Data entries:
________________________________________

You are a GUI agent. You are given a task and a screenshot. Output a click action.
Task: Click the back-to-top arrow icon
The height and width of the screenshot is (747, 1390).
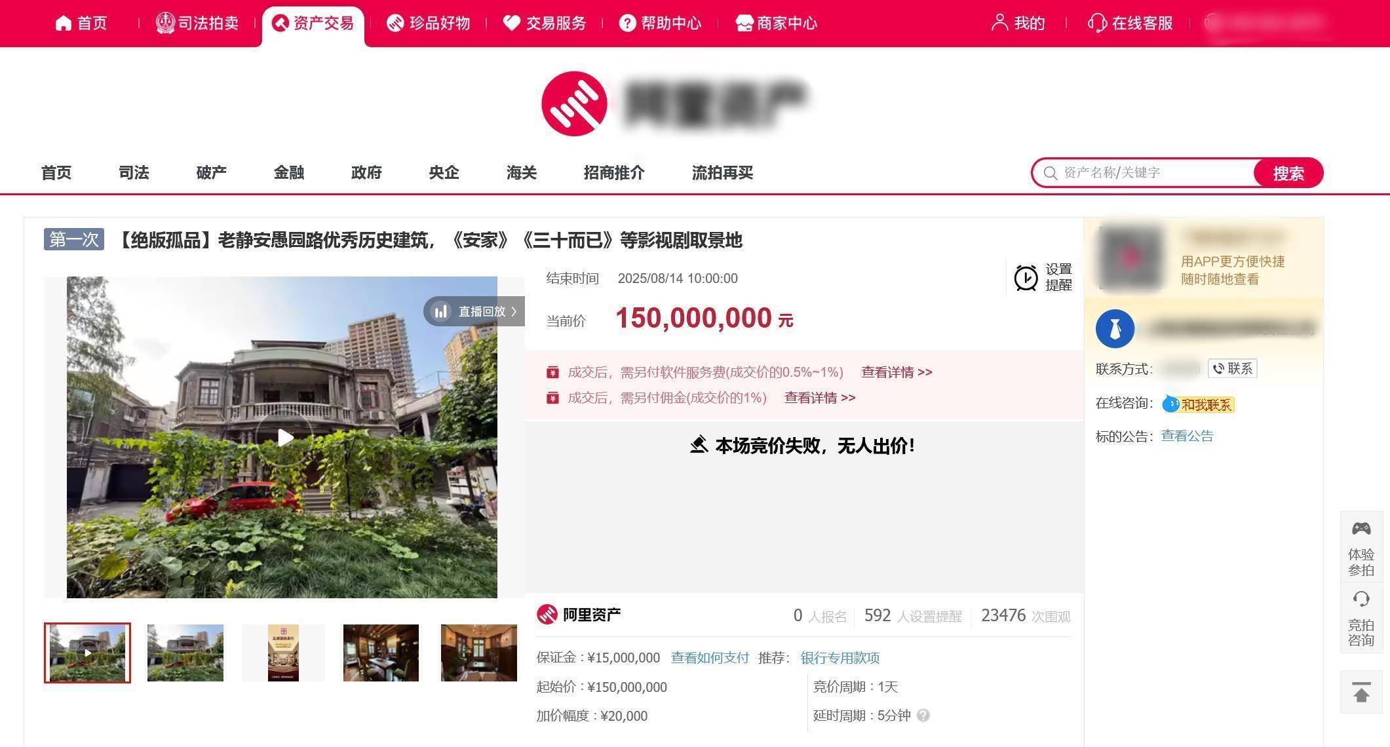pos(1361,693)
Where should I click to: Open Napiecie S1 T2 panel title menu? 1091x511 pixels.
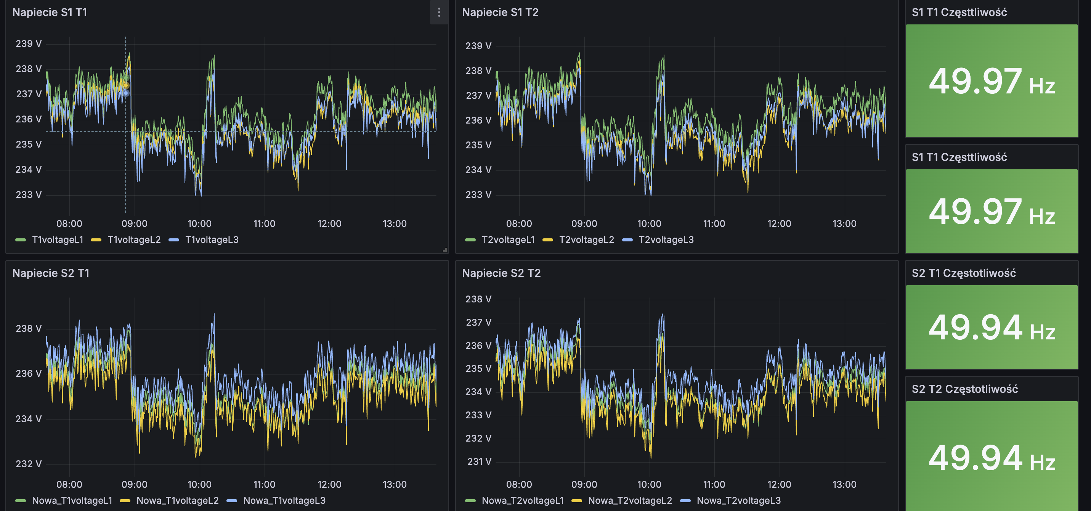(x=500, y=12)
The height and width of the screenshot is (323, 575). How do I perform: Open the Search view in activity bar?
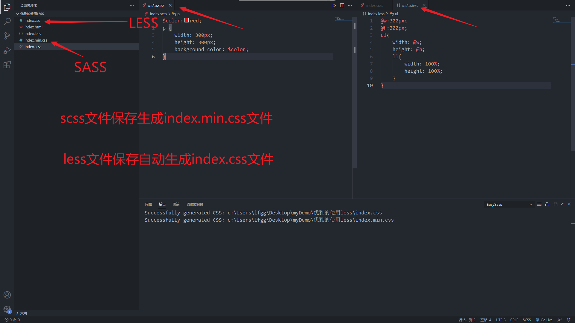(7, 21)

________________________________________

WORK ITEM: Beginning at the line that contains "The height and width of the screenshot is (747, 1390).", give the remaining lines of the records again exactly, through the last one. Leave out pictures.

ANSWER TO THIS PROBLEM:
The height and width of the screenshot is (747, 1390).
pos(1361,693)
Where should I click to: Open Napiecie S1 T2 panel title menu? 1091x511 pixels.
(x=500, y=12)
The height and width of the screenshot is (323, 575). How do I perform: Open the Search view in activity bar?
(7, 21)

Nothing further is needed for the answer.